Directions for this task — Apart from pictures, transcribe exactly each line from the one containing "The width and" through the final line of the listing below.

Material provided —
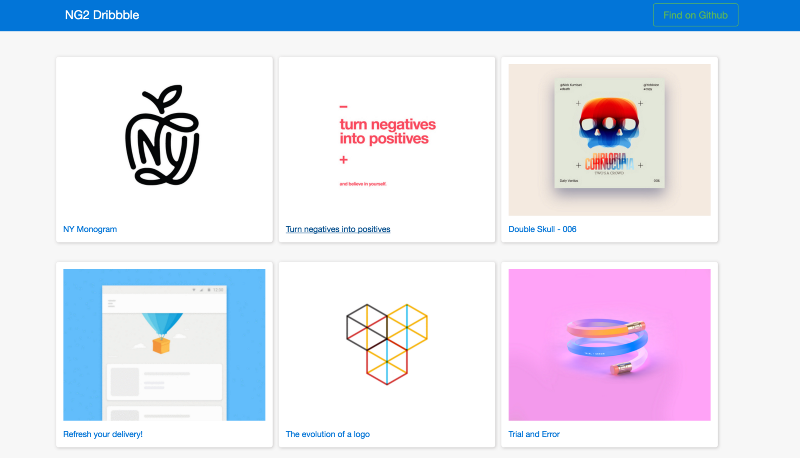
Task: Click the NY Monogram title link
Action: [90, 229]
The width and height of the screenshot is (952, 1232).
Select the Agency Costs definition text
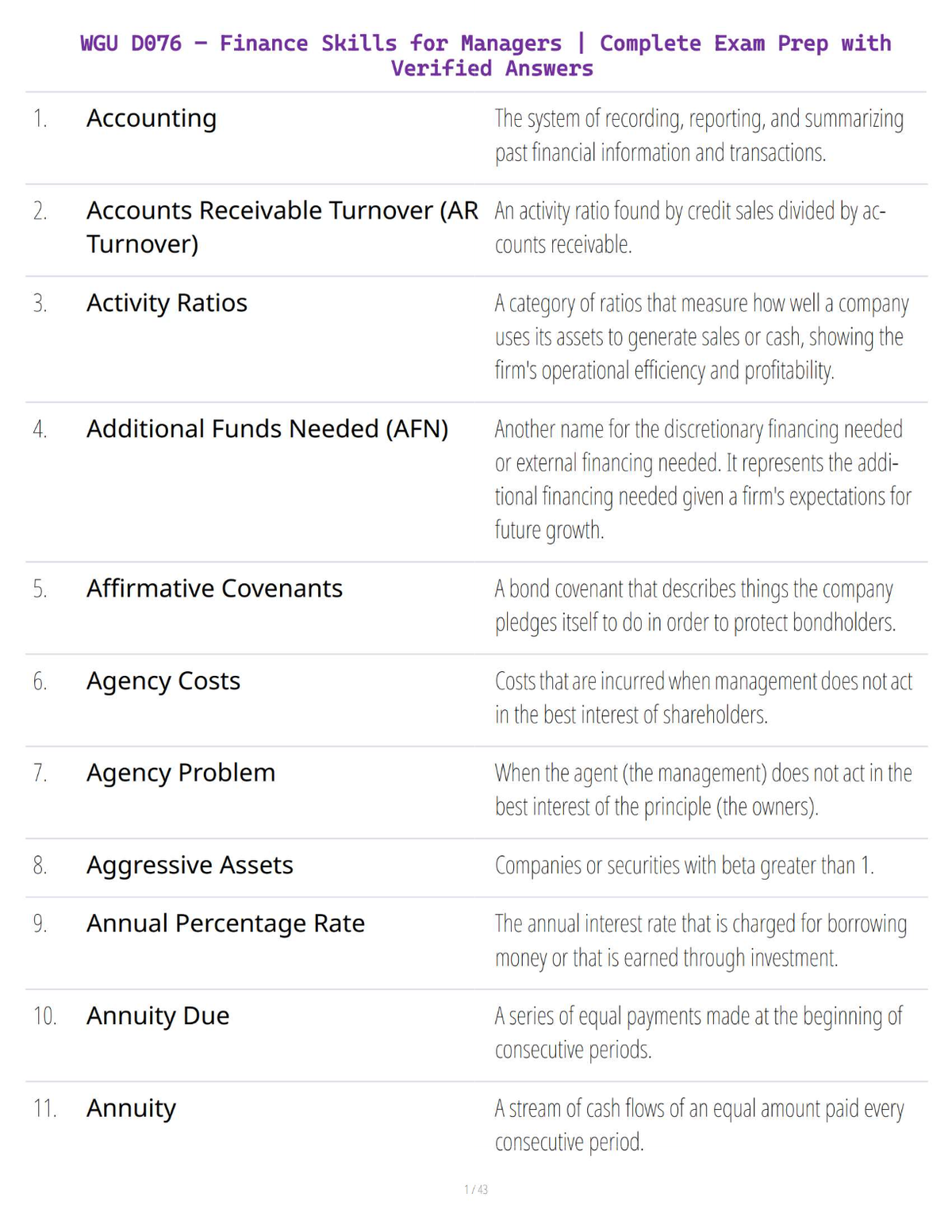[x=704, y=698]
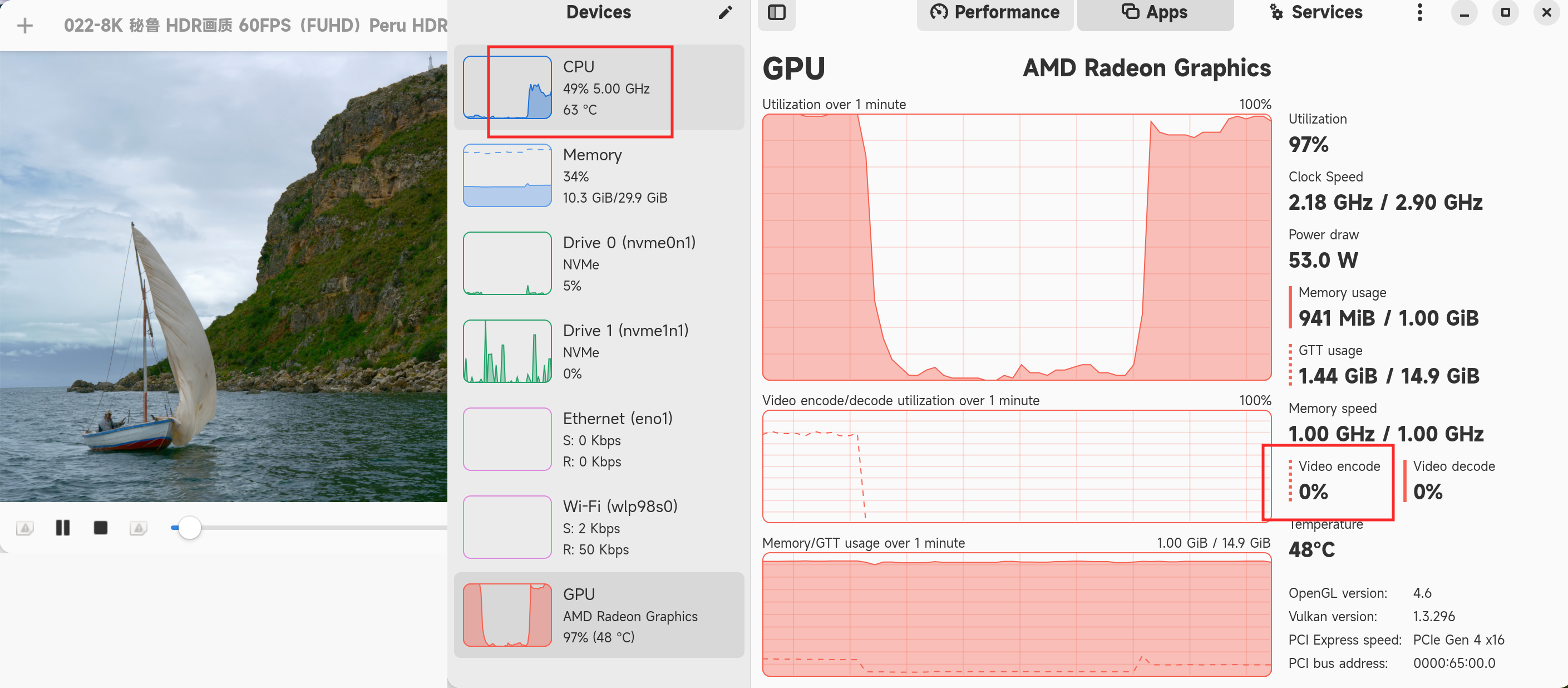
Task: Select Drive 1 (nvme1n1) entry
Action: 599,351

Your solution —
The width and height of the screenshot is (952, 1232).
Select the Agency Costs definition text
[x=704, y=698]
Task: Select Drive 1 (nvme1n1) entry
Action: 599,351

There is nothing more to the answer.